Credit unions across the country have been threatened with predatory litigation from plaintiffs’ law firms seeking to profit from ambiguities in requirements for website accessibility under the Americans with Disabilities Act (ADA). While the ADA is important and necessary for the well-being of those protected by it, plaintiffs’ lawyers are exploiting compliance ambiguities to the detriment of all credit union members.
“The League and CUNA have made it a priority to support our credit unions in the face of wrongful allegations such as those set forth in these frivolous lawsuits using the Americans With Disabilities Act as a pretense to make money,” said LSCU President/CEO Patrick La Pine. “We take the rights of disabled Americans seriously and we again ask the U.S. Department of Justice to set forth clear website guidelines.”
America’s credit unions need to know what is required of their websites under the ADA. Currently, there is no specific guidance from the DOJ or Congress. The LSCU requests the DOJ move forward with formal or informal guidance to provide clarity on requirements.
“Credit unions are institutions built on service to our membership,” said Mark Johnson, president/CEO of Naheola Credit Union. “It is crucial that we have clear guidelines to meet ADA expectations and that the Department of Justice respond quickly so that we can continue to serve our members in every area of compliance.”
Accordingly, the DOJ should follow necessary steps to clarify the matter for all involved. Those steps include issuing a proposed rule so credit unions know what they must do to comply. In lieu of a rule, since the 2010 ANPR has been rescinded, the DOJ should issue less formal guidance, such as weighing in on litigation with an amicus brief or issue a legal memo about the recent increase in litigation and provide additional clarity to help resolve it.

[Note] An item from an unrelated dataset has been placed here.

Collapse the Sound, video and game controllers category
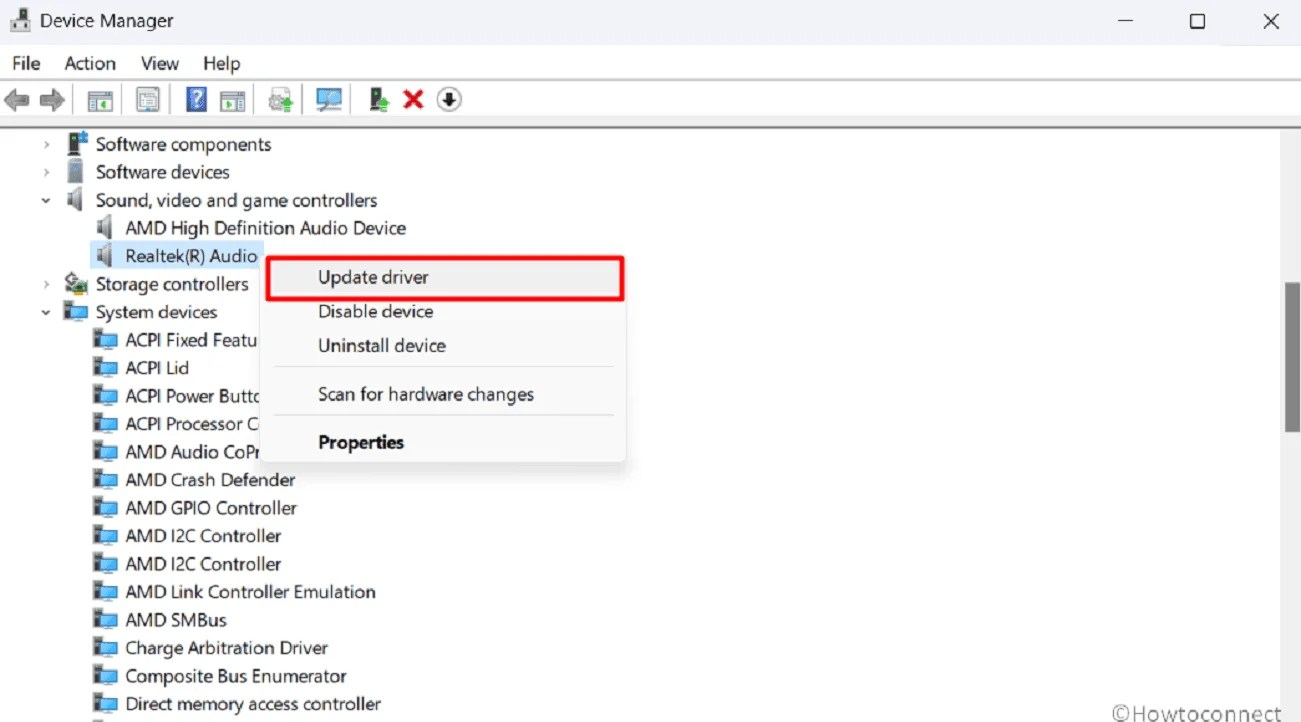Screen dimensions: 1301x722 [45, 200]
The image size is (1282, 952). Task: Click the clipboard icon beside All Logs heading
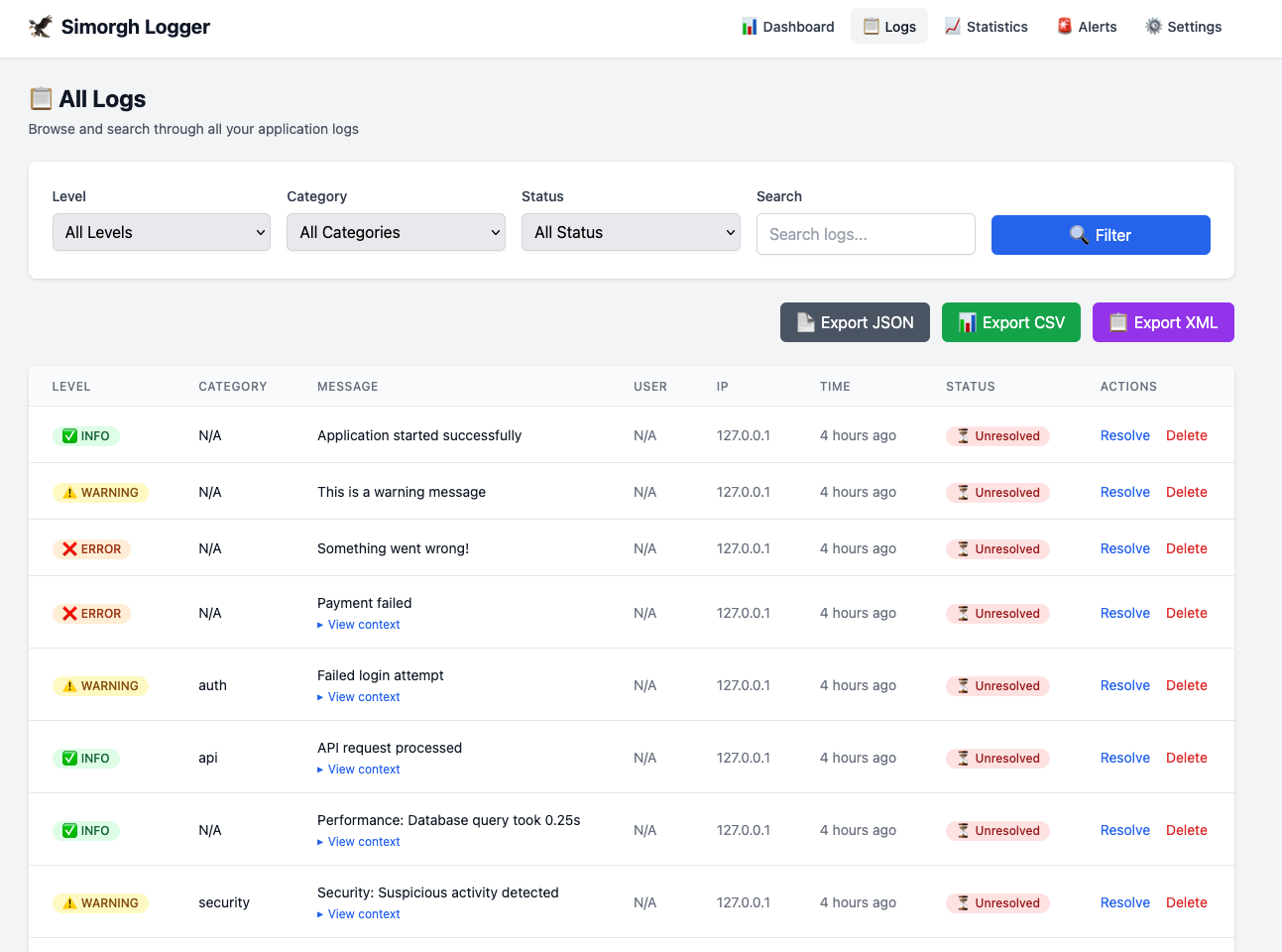coord(41,98)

In the joint amicus brief, CUNA and the League of Southeastern Credit Unions and Affiliates support Naheola Credit Union’s Motion to Dismiss based on the following claims:
- The plaintiff lacks standing to file suit against the credit union;
- A website is not a place of public accommodation;
- Applying Title III of the ADA to websites renders the statute impermissibly vague in the absence of any implementing regulations by the Department of Justice
- The court should dismiss the complaint pursuant to the Primary Jurisdiction Doctrine.